# A block of data:
--- Start ---
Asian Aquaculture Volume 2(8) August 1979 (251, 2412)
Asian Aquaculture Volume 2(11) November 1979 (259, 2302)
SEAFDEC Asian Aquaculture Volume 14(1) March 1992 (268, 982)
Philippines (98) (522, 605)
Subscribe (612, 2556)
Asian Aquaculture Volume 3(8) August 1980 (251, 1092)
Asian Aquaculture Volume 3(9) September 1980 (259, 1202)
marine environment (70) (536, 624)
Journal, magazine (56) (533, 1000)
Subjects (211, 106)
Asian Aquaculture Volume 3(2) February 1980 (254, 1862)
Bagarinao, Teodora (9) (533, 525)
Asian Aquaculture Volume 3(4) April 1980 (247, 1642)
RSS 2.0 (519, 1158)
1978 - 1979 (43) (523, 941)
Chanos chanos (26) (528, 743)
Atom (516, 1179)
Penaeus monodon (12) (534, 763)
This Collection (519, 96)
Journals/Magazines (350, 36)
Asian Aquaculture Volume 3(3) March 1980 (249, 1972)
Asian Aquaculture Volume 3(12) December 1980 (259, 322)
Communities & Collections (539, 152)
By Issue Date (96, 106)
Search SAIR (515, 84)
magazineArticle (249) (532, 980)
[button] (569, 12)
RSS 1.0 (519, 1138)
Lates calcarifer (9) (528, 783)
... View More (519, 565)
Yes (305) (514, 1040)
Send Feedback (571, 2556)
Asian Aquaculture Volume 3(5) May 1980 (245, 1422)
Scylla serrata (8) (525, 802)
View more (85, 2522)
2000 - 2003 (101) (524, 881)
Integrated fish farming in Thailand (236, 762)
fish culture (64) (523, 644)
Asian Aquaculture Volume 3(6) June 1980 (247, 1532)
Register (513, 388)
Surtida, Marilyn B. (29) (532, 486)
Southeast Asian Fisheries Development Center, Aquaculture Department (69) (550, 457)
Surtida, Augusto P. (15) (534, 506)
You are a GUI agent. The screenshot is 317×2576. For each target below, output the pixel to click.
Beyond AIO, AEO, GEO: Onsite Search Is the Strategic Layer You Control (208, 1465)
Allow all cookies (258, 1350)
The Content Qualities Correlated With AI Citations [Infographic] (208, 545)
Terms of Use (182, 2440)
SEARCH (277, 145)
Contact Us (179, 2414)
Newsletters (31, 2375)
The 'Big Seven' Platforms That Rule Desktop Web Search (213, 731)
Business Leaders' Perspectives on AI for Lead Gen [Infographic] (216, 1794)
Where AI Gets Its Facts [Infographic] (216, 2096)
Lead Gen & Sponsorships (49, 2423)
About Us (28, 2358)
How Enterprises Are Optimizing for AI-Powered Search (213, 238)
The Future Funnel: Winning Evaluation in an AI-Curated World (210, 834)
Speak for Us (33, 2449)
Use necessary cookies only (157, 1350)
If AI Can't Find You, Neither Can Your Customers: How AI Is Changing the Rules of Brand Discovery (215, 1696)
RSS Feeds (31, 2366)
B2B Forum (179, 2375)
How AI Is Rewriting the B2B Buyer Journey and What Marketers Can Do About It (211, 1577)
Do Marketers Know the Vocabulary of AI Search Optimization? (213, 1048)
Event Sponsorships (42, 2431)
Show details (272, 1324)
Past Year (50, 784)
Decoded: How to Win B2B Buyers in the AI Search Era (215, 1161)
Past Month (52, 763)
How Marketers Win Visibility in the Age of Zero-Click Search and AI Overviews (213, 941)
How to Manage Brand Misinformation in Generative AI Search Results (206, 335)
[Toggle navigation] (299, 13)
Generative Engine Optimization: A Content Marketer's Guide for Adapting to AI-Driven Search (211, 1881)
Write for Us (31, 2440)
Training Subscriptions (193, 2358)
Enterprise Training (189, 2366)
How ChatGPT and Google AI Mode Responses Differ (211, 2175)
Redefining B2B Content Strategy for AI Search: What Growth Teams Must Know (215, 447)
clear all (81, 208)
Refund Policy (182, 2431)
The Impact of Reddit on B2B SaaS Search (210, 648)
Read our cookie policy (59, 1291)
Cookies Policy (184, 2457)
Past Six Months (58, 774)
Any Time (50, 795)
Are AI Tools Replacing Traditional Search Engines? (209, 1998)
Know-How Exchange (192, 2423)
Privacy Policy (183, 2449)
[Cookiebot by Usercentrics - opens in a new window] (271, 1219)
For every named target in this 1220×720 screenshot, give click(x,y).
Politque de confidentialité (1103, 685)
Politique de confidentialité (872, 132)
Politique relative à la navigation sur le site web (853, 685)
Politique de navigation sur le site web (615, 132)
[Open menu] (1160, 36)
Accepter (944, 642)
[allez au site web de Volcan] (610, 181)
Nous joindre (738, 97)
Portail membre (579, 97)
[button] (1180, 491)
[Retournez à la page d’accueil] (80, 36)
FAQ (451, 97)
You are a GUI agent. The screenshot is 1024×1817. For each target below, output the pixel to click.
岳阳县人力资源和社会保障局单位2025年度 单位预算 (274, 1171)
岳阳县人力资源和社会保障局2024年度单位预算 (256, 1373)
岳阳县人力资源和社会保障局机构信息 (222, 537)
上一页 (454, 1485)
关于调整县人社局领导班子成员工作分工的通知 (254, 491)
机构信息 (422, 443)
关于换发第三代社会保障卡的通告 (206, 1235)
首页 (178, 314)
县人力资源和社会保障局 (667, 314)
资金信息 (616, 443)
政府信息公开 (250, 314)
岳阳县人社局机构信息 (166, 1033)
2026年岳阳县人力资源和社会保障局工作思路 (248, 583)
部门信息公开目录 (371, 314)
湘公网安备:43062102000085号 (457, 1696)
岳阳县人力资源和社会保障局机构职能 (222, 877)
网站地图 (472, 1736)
--- End ---
# REQUIRED TASK:
Rewrite the part of the material that opens with the line containing "How to Manage" and closes with the line containing "FAQ (451, 97)" as a numbered list, leaving out any blank lines.

# ANSWER TO THIS PROBLEM:
1. How to Manage Brand Misinformation in Generative AI Search Results (206, 335)
2. [Toggle navigation] (299, 13)
3. Generative Engine Optimization: A Content Marketer's Guide for Adapting to AI-Driven Search (211, 1881)
4. Write for Us (31, 2440)
5. Training Subscriptions (193, 2358)
6. Enterprise Training (189, 2366)
7. How ChatGPT and Google AI Mode Responses Differ (211, 2175)
8. Redefining B2B Content Strategy for AI Search: What Growth Teams Must Know (215, 447)
9. clear all (81, 208)
10. Refund Policy (182, 2431)
11. The Impact of Reddit on B2B SaaS Search (210, 648)
12. Read our cookie policy (59, 1291)
13. Cookies Policy (184, 2457)
14. Past Six Months (58, 774)
15. Any Time (50, 795)
16. Are AI Tools Replacing Traditional Search Engines? (209, 1998)
17. Know-How Exchange (192, 2423)
18. Privacy Policy (183, 2449)
19. [Cookiebot by Usercentrics - opens in a new window] (271, 1219)
20. For every named target in this 1220×720 screenshot, give click(x,y).
21. Politque de confidentialité (1103, 685)
22. Politique de confidentialité (872, 132)
23. Politique relative à la navigation sur le site web (853, 685)
24. Politique de navigation sur le site web (615, 132)
25. [Open menu] (1160, 36)
26. Accepter (944, 642)
27. [allez au site web de Volcan] (610, 181)
28. Nous joindre (738, 97)
29. Portail membre (579, 97)
30. [button] (1180, 491)
31. [Retournez à la page d’accueil] (80, 36)
32. FAQ (451, 97)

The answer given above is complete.